Key lessons from this case:

  1. Employers should not use GPS tracking devices to monitor employees’ activities during non-working hours without a legitimate reason.
  2. The use of GPS tracking devices should comply with state and federal laws regarding privacy, including the Fourth Amendment.
  3. Employees have the right to challenge evidence obtained through GPS tracking devices in legal proceedings and argue that their use violates their privacy rights.
  4. Employers should have clear policies regarding the use of GPS-tracking devices, and employees should be aware of the circumstances under which they may be monitored.
  5. The legality of GPS tracking is a complex issue that depends on the specific context and circumstances. While the Coca-Cola Bottling Co case finds the GPS-tracking of the employee to be reasonable and not infringe privacy expectations, this case holds an opposing verdict and finds it to be excessively intrusive with no legitimate basis.

Final thoughts

Privacy continues to be a major concern for internet users in 2023, as technology companies continue to collect vast amounts of personal data and face increasing scrutiny over how they use it.
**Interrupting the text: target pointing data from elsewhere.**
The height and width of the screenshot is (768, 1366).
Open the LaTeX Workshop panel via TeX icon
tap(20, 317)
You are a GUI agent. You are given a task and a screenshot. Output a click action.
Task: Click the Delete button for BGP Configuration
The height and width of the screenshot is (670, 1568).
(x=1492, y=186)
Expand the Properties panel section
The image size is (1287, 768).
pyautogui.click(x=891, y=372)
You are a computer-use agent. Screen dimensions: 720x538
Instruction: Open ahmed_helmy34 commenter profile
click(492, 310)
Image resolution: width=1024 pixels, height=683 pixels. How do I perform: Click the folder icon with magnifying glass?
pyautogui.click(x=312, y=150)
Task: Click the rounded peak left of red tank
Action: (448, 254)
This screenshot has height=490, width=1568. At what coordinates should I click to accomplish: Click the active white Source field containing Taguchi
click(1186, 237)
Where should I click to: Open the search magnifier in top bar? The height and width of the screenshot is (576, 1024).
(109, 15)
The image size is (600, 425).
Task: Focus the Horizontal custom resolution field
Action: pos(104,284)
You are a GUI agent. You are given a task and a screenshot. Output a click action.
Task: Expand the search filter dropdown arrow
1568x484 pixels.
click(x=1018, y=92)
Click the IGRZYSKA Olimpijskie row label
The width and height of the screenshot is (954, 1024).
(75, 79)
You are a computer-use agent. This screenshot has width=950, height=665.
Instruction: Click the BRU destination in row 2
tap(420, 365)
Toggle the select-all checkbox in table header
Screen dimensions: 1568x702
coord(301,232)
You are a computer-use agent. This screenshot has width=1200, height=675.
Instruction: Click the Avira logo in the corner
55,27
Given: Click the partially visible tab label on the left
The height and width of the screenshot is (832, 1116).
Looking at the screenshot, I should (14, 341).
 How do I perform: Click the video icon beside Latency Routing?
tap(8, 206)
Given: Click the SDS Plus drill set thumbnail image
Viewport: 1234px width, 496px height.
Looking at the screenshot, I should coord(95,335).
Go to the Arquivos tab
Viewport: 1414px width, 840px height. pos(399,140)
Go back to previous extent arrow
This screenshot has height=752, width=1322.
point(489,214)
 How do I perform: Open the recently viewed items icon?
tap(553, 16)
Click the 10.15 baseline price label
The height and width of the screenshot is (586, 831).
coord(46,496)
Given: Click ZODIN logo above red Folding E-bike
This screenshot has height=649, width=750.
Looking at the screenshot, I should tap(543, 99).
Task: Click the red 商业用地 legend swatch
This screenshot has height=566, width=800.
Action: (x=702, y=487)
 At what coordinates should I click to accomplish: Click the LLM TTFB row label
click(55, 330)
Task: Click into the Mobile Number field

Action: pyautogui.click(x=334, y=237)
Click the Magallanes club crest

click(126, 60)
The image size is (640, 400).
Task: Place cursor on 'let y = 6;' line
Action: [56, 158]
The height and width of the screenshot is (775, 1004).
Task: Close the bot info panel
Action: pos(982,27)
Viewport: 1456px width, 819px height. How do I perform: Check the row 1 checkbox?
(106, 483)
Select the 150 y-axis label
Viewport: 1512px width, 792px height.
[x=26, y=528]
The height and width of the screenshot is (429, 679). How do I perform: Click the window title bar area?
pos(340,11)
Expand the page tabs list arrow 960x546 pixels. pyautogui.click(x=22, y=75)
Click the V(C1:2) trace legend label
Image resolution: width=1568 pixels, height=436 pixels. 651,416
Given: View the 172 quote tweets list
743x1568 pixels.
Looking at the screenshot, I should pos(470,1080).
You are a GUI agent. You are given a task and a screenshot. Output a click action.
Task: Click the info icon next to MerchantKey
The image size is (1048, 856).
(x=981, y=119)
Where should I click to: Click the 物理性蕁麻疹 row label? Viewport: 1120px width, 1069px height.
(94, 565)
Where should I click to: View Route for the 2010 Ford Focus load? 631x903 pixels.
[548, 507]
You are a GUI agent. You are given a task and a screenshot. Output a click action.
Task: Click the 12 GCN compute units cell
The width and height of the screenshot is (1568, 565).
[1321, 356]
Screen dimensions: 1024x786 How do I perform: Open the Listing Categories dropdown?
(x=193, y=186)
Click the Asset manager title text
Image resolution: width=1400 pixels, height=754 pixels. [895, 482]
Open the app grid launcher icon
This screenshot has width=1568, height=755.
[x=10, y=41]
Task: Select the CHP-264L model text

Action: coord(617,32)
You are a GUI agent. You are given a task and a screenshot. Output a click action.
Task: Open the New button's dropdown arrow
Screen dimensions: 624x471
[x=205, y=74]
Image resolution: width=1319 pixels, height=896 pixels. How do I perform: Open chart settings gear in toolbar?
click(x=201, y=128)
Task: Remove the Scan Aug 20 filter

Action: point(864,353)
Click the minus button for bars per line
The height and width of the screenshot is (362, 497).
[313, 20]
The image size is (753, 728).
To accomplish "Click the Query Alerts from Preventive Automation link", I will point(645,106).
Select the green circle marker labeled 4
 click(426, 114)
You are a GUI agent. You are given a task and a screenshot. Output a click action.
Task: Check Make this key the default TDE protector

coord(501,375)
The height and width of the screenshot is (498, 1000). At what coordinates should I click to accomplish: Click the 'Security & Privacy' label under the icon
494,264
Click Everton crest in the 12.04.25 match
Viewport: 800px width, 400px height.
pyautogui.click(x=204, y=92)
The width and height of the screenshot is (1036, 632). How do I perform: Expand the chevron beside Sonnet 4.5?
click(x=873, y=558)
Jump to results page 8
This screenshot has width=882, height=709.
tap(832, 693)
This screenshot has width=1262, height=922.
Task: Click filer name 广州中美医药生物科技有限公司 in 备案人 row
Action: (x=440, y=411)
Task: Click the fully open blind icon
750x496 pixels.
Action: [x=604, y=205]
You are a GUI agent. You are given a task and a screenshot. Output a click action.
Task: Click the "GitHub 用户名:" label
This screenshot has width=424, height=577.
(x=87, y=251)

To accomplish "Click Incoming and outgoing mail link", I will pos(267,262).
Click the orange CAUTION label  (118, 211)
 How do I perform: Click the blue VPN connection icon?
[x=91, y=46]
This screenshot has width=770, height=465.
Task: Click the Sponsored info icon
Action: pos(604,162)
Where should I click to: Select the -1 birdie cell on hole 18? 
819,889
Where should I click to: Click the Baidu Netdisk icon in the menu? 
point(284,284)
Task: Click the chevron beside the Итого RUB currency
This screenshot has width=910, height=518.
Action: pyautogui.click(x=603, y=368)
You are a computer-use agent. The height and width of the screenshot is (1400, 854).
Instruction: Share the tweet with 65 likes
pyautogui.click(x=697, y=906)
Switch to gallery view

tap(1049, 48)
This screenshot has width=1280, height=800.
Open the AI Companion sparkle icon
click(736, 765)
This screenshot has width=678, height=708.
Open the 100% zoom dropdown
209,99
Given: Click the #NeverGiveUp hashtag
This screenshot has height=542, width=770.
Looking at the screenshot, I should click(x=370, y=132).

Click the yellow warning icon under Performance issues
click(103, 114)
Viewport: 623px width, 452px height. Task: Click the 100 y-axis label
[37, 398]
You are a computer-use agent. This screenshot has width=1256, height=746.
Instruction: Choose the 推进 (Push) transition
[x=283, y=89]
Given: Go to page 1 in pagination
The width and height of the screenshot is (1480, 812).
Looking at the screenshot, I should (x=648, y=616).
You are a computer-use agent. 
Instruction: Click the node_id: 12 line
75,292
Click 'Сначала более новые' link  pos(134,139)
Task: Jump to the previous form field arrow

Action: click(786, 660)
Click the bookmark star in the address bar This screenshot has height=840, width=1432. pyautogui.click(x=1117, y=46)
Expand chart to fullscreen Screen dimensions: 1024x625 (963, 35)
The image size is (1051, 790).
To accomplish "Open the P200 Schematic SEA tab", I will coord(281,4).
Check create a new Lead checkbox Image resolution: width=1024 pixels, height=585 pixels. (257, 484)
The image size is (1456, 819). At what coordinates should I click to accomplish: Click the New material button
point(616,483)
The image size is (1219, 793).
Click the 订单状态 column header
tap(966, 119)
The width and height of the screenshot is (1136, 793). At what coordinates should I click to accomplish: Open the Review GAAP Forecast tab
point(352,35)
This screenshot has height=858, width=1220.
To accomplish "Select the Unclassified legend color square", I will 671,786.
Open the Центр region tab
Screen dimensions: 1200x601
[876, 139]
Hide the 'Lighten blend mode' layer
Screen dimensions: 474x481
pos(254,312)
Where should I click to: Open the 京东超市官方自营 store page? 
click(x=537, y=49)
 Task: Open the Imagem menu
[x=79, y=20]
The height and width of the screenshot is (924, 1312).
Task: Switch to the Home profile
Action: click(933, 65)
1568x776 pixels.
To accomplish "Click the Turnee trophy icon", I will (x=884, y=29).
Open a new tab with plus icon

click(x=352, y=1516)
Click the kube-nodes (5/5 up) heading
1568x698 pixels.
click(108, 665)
While employers today have a whole host of cool gadgets at their fingertips to keep tabs on their employees and while these tools can certainly boost productivity and efficiency, they also bring up some serious privacy concerns. 

Employers need to be ultra-vigilant about using these tools in a way that’s legal and not too invasive. They should always ask for employees’ consent before using these tools, set up clear guidelines for how to use them, and keep employee data secure.

By striking the right balance between technology and privacy, employers can create a workplace that’s transparent, respectful, and highly productive!

Understanding the legal implications of employee time tracking is a must for mitigating the risk of lawsuits and ensuring compliance with employment laws.